*Task brief*.
Once you find the line with "This screenshot has width=1200, height=791." in the entries below, return exactly every line from it through the line with "Given: View the Log tab".

········

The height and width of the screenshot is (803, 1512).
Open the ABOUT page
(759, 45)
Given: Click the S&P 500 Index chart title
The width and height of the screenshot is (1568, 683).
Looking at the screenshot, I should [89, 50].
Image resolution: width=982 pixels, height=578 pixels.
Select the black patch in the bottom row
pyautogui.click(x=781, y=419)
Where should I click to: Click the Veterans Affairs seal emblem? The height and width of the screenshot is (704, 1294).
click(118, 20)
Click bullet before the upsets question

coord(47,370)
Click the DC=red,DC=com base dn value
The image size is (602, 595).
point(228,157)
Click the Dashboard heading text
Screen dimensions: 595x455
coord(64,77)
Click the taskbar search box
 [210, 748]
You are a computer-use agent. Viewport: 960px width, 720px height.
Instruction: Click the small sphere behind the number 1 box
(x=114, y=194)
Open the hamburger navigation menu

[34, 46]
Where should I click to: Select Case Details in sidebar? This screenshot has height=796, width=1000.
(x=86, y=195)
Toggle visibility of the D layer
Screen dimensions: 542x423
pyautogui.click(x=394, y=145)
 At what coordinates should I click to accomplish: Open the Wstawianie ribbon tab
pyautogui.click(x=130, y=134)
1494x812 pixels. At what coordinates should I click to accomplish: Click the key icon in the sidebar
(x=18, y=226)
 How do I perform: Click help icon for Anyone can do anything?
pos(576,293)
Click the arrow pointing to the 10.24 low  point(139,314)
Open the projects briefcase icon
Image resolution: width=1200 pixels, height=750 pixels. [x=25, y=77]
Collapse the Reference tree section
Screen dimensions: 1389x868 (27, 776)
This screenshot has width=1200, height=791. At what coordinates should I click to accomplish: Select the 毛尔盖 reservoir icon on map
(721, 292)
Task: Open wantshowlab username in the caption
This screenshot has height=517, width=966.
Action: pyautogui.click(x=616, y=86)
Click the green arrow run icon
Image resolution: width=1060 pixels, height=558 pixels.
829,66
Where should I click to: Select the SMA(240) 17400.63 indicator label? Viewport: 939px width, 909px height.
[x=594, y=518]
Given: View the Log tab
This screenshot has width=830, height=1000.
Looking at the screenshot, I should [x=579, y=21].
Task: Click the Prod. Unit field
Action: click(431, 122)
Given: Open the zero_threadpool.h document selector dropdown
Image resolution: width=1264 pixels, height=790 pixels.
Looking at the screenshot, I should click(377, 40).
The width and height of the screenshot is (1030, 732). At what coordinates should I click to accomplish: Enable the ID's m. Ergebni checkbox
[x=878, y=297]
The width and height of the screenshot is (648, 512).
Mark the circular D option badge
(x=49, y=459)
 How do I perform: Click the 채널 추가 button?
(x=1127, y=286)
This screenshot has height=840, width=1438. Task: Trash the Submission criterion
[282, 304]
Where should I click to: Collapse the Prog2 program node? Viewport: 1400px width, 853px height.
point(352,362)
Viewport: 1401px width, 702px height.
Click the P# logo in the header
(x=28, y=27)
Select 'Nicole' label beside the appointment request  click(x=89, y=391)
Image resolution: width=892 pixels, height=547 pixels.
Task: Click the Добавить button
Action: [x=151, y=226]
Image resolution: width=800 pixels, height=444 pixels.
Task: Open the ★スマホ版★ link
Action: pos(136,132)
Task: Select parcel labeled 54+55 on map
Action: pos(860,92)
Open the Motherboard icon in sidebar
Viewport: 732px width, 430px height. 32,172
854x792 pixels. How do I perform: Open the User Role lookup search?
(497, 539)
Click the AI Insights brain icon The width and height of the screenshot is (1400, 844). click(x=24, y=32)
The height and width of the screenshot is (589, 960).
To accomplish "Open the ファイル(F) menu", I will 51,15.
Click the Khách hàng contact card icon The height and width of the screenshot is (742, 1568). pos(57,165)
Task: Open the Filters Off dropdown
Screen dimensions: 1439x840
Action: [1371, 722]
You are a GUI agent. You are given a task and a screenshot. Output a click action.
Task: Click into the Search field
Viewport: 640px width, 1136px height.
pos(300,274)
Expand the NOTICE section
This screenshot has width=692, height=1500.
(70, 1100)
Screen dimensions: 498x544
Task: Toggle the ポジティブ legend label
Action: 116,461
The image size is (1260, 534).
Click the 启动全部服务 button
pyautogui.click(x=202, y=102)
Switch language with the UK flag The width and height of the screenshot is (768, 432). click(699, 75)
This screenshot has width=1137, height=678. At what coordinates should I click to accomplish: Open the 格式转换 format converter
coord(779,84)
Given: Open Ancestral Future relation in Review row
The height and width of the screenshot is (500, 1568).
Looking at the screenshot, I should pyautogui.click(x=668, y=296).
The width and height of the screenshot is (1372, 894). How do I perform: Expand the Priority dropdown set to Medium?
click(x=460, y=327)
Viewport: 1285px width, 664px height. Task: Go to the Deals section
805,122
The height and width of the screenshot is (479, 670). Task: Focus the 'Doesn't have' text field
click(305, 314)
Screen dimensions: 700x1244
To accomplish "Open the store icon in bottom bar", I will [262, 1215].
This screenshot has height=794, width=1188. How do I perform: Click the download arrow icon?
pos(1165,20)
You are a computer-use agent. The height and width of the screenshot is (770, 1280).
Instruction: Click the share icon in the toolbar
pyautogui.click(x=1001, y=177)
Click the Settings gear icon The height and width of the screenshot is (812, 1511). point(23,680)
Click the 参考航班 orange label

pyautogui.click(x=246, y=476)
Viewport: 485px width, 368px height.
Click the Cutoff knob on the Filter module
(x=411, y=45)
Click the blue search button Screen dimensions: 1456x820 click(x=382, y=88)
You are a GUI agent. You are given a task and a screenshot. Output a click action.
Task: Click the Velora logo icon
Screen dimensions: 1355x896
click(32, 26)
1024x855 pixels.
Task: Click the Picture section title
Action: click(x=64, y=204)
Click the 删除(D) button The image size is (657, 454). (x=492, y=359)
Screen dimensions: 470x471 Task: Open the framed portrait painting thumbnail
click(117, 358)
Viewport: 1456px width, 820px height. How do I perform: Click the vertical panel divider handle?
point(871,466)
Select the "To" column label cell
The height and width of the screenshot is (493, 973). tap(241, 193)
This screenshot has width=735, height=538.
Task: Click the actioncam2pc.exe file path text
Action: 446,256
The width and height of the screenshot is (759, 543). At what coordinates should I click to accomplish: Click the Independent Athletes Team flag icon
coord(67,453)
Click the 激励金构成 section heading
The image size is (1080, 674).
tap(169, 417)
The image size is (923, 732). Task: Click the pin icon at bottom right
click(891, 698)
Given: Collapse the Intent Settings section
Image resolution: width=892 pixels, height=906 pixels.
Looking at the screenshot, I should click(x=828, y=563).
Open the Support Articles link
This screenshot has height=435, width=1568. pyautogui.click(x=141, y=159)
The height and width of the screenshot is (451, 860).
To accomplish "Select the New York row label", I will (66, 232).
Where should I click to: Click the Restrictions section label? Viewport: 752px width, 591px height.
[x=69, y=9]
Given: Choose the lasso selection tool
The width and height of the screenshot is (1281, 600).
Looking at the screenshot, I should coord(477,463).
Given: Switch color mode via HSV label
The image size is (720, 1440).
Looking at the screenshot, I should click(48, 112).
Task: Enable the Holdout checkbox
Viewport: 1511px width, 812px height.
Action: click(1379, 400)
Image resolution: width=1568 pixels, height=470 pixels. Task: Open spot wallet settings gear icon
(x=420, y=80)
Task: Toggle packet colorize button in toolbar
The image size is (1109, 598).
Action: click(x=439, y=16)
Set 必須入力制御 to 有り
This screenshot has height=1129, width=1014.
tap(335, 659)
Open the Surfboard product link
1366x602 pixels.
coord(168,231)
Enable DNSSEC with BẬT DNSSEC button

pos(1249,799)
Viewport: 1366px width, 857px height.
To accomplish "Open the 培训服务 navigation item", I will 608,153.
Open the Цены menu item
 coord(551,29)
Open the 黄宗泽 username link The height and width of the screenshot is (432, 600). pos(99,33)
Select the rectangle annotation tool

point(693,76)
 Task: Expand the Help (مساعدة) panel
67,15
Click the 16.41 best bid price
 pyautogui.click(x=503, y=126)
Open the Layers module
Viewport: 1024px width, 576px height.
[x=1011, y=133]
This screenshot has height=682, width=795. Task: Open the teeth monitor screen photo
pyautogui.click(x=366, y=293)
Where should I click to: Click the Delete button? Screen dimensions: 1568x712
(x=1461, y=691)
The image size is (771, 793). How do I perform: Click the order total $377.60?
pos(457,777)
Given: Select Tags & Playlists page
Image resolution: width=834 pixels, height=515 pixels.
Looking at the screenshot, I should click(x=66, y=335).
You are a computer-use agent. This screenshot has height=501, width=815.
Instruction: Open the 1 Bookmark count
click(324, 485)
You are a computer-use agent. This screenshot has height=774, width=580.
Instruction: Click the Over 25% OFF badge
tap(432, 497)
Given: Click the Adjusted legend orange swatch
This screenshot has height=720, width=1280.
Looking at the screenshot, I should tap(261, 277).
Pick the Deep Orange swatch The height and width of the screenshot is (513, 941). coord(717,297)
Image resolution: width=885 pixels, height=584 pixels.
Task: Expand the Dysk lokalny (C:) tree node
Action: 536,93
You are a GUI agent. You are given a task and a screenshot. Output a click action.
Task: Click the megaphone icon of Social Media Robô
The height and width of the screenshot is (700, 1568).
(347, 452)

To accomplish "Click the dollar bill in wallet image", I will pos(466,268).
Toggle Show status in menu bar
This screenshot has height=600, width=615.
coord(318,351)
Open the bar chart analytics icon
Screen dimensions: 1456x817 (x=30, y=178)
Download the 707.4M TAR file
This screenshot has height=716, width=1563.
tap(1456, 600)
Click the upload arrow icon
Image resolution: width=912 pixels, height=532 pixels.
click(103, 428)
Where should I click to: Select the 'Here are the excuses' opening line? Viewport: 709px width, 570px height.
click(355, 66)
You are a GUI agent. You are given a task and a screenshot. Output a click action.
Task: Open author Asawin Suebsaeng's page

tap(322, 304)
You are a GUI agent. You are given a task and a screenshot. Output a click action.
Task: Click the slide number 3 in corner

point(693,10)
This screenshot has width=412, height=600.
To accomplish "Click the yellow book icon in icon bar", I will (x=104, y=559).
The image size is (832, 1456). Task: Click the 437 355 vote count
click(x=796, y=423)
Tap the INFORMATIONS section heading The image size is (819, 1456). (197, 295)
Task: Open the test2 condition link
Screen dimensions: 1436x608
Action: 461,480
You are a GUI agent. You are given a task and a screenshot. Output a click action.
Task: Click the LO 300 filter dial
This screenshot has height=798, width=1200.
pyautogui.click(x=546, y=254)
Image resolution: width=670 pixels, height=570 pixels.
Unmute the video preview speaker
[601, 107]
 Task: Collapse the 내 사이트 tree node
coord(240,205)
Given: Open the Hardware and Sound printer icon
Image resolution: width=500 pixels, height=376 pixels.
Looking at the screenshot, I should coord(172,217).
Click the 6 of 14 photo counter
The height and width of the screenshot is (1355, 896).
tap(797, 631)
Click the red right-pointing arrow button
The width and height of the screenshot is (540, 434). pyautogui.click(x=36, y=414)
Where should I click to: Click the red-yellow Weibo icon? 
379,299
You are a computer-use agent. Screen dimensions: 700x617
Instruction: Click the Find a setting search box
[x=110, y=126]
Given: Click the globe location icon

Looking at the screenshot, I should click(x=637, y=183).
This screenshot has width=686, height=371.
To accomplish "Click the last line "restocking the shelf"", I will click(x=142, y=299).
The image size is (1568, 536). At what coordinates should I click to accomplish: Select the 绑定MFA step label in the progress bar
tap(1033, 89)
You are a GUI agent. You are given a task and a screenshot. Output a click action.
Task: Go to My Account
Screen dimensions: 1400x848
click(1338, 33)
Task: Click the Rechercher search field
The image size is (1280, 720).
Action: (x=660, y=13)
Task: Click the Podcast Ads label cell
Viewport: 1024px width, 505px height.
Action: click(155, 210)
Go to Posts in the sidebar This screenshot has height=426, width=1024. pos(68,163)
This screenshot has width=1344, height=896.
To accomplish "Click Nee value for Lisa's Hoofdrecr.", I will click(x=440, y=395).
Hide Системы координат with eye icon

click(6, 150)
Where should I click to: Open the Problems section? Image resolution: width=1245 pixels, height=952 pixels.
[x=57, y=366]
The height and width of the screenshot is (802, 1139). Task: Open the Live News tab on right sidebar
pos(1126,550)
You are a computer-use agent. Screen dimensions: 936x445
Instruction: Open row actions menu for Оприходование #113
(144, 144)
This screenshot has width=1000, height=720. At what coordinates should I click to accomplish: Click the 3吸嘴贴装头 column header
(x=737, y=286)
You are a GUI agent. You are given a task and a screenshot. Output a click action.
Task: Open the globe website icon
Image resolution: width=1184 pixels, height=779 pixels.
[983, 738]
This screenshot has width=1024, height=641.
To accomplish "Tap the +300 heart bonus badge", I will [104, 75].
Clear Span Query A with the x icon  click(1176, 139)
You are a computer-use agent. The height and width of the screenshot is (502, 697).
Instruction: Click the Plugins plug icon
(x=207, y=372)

········

*Solution to this problem*.
This screenshot has width=1200, height=791. At what coordinates should I click to accomplish: Select the 毛尔盖 reservoir icon on map
(721, 292)
Task: Open wantshowlab username in the caption
This screenshot has height=517, width=966.
Action: pyautogui.click(x=616, y=86)
Click the green arrow run icon
Image resolution: width=1060 pixels, height=558 pixels.
829,66
Where should I click to: Select the SMA(240) 17400.63 indicator label? Viewport: 939px width, 909px height.
[x=594, y=518]
Given: View the Log tab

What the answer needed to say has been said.